Set task:
Rewrite everything in the listing from the line containing "Image resolution: width=745" down to the end, putting "How do I carry out" wherever "How do I perform" appears and changing nothing else. Omit the pictures from your version.

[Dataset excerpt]
══════════
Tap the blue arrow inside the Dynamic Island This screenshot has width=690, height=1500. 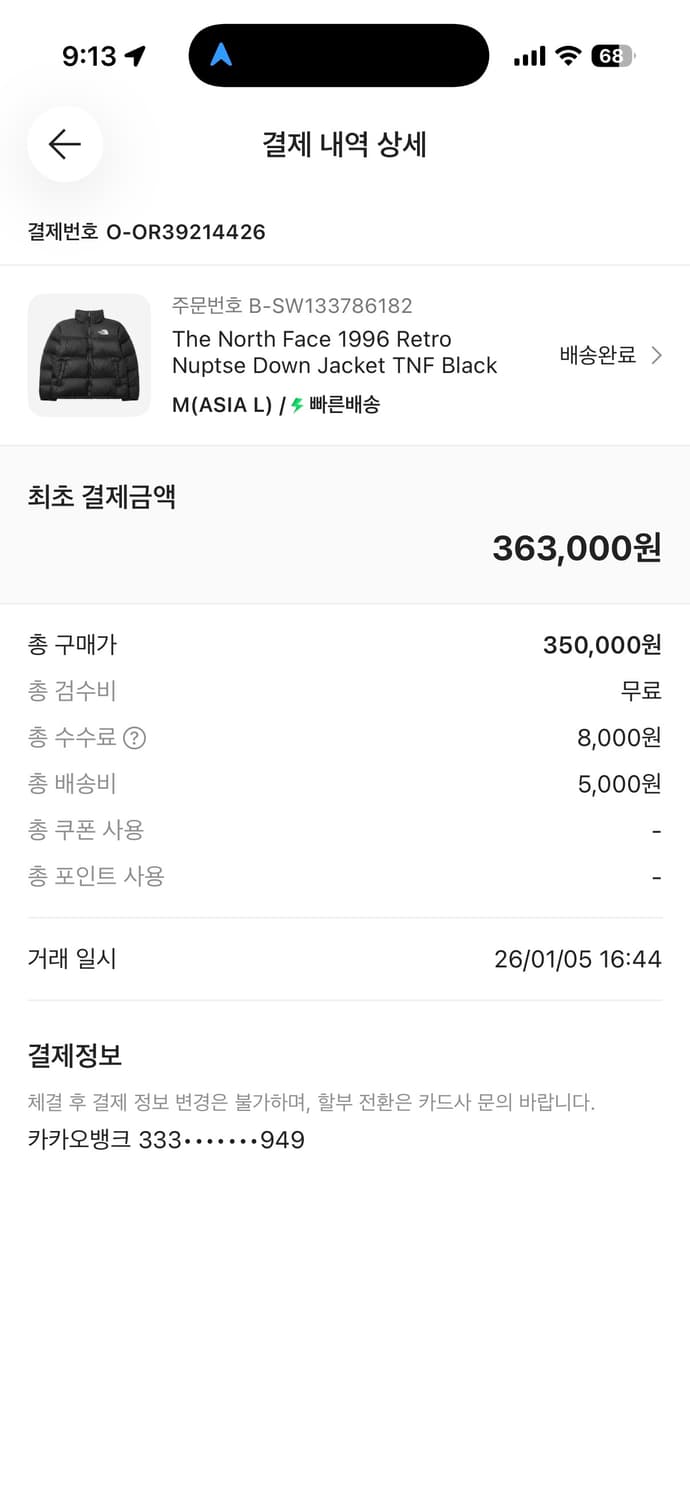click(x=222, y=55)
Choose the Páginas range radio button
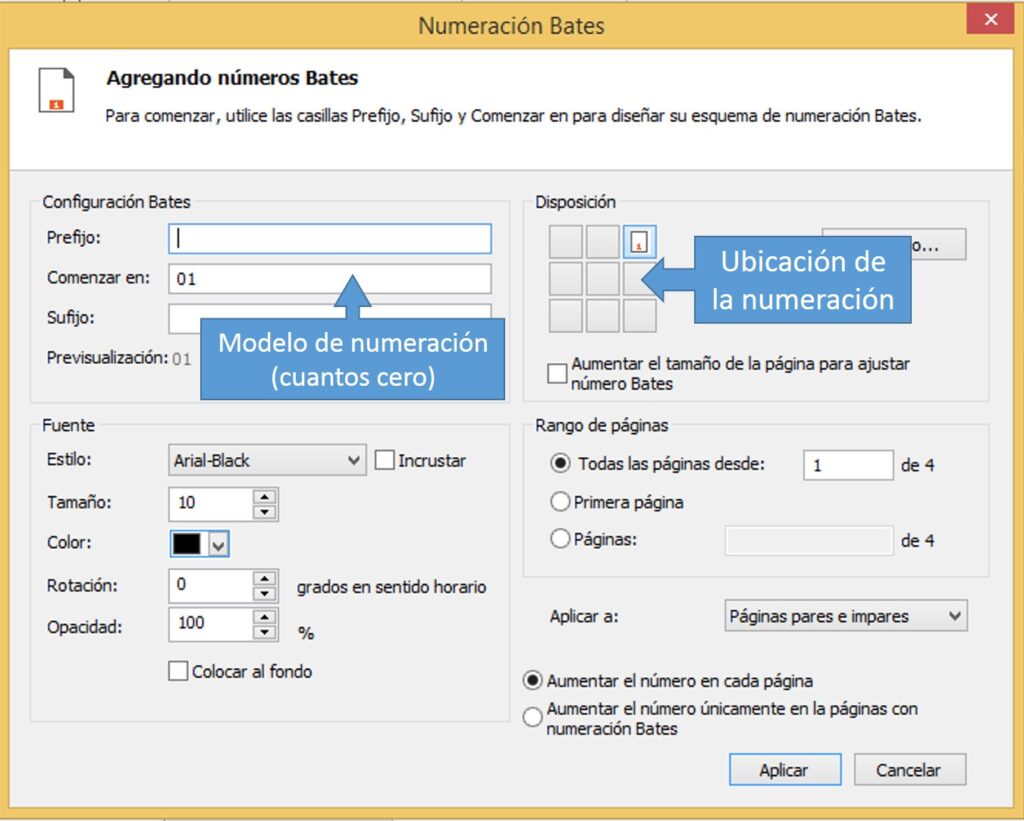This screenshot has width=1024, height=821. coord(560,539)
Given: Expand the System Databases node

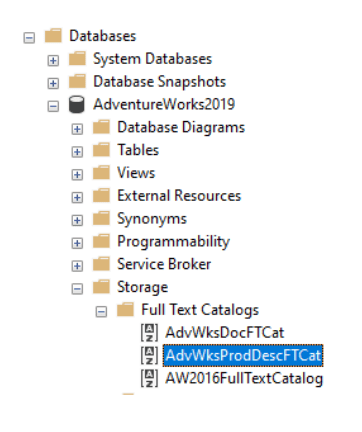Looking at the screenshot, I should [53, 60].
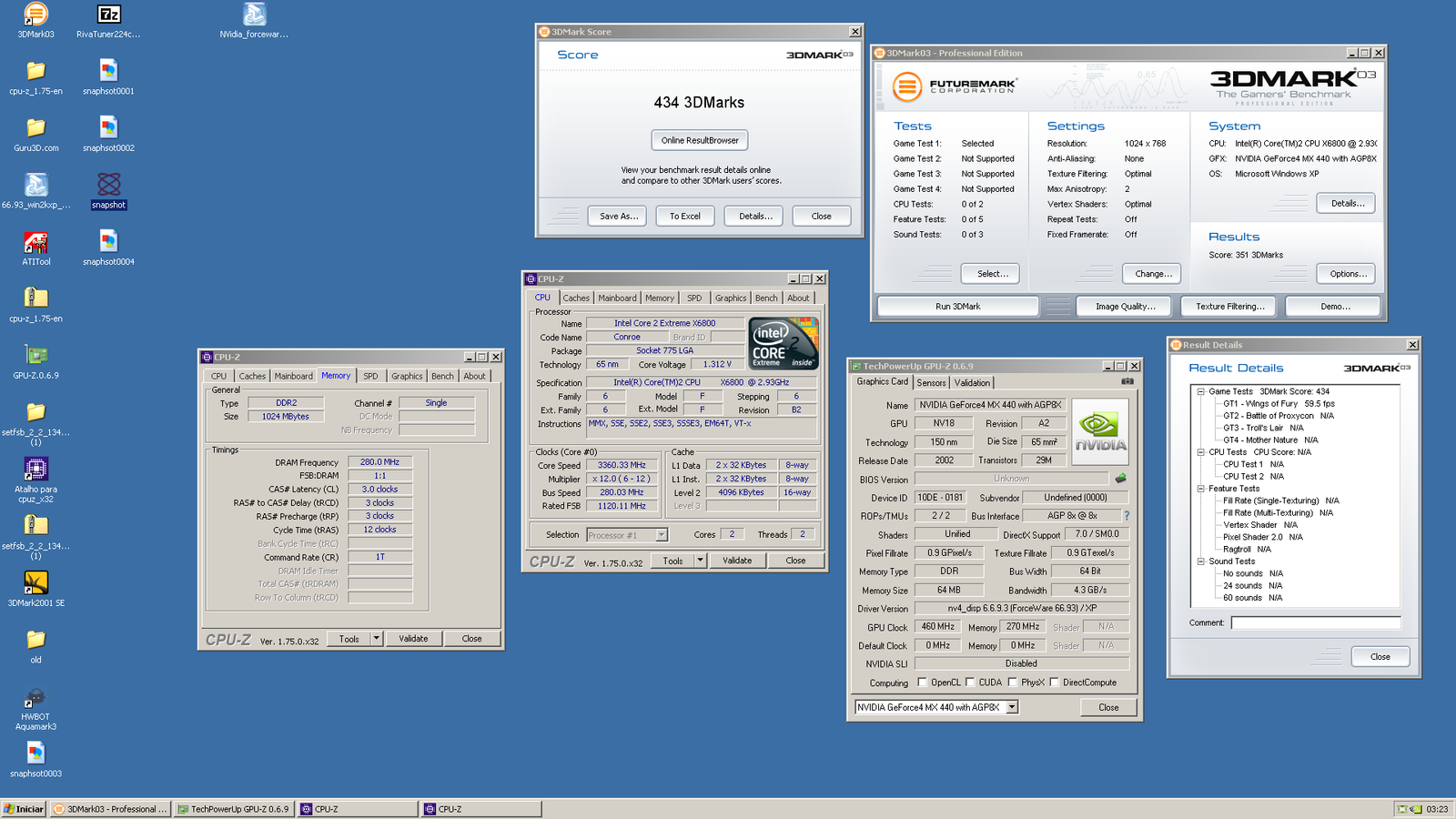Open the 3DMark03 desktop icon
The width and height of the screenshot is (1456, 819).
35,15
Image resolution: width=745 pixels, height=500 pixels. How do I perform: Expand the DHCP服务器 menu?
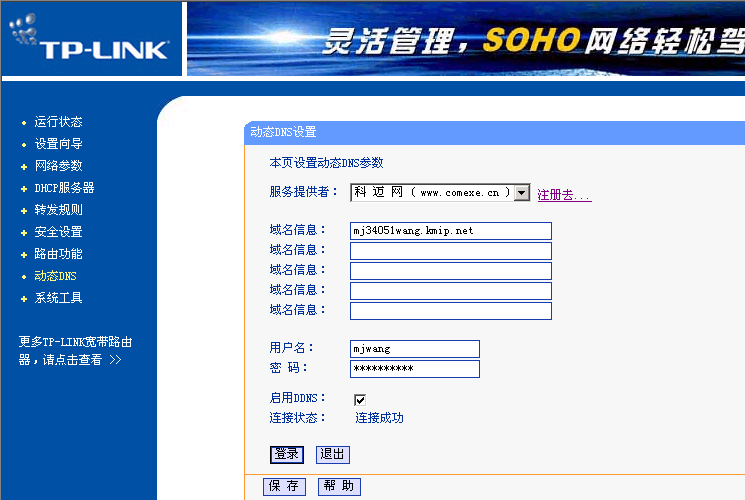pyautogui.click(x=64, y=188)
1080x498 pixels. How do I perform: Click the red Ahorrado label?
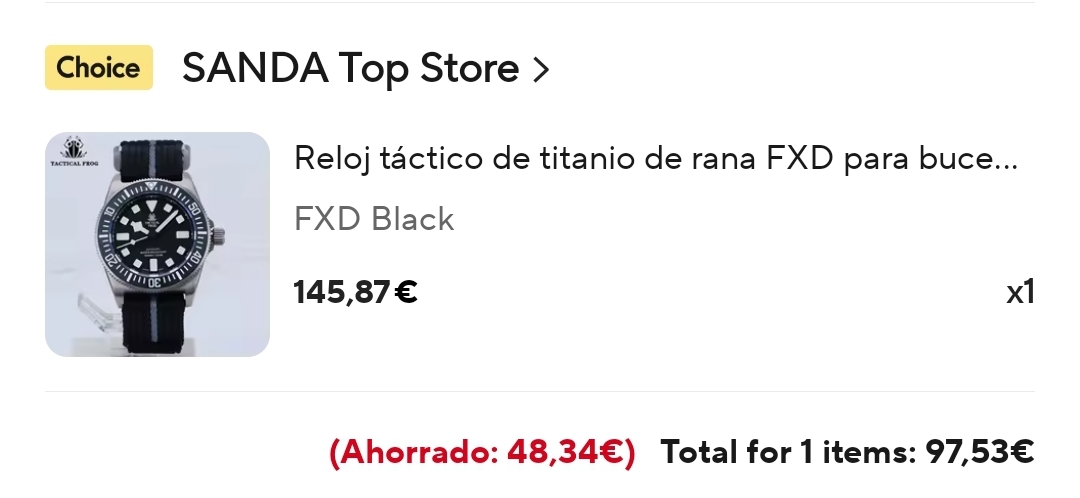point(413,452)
══════════
Exercise answer:
Image resolution: width=745 pixels, height=500 pixels. How do I carry out: Expand the DHCP服务器 menu?
pyautogui.click(x=64, y=188)
1080x498 pixels. How do I carry out: Click the red Ahorrado label?
point(413,452)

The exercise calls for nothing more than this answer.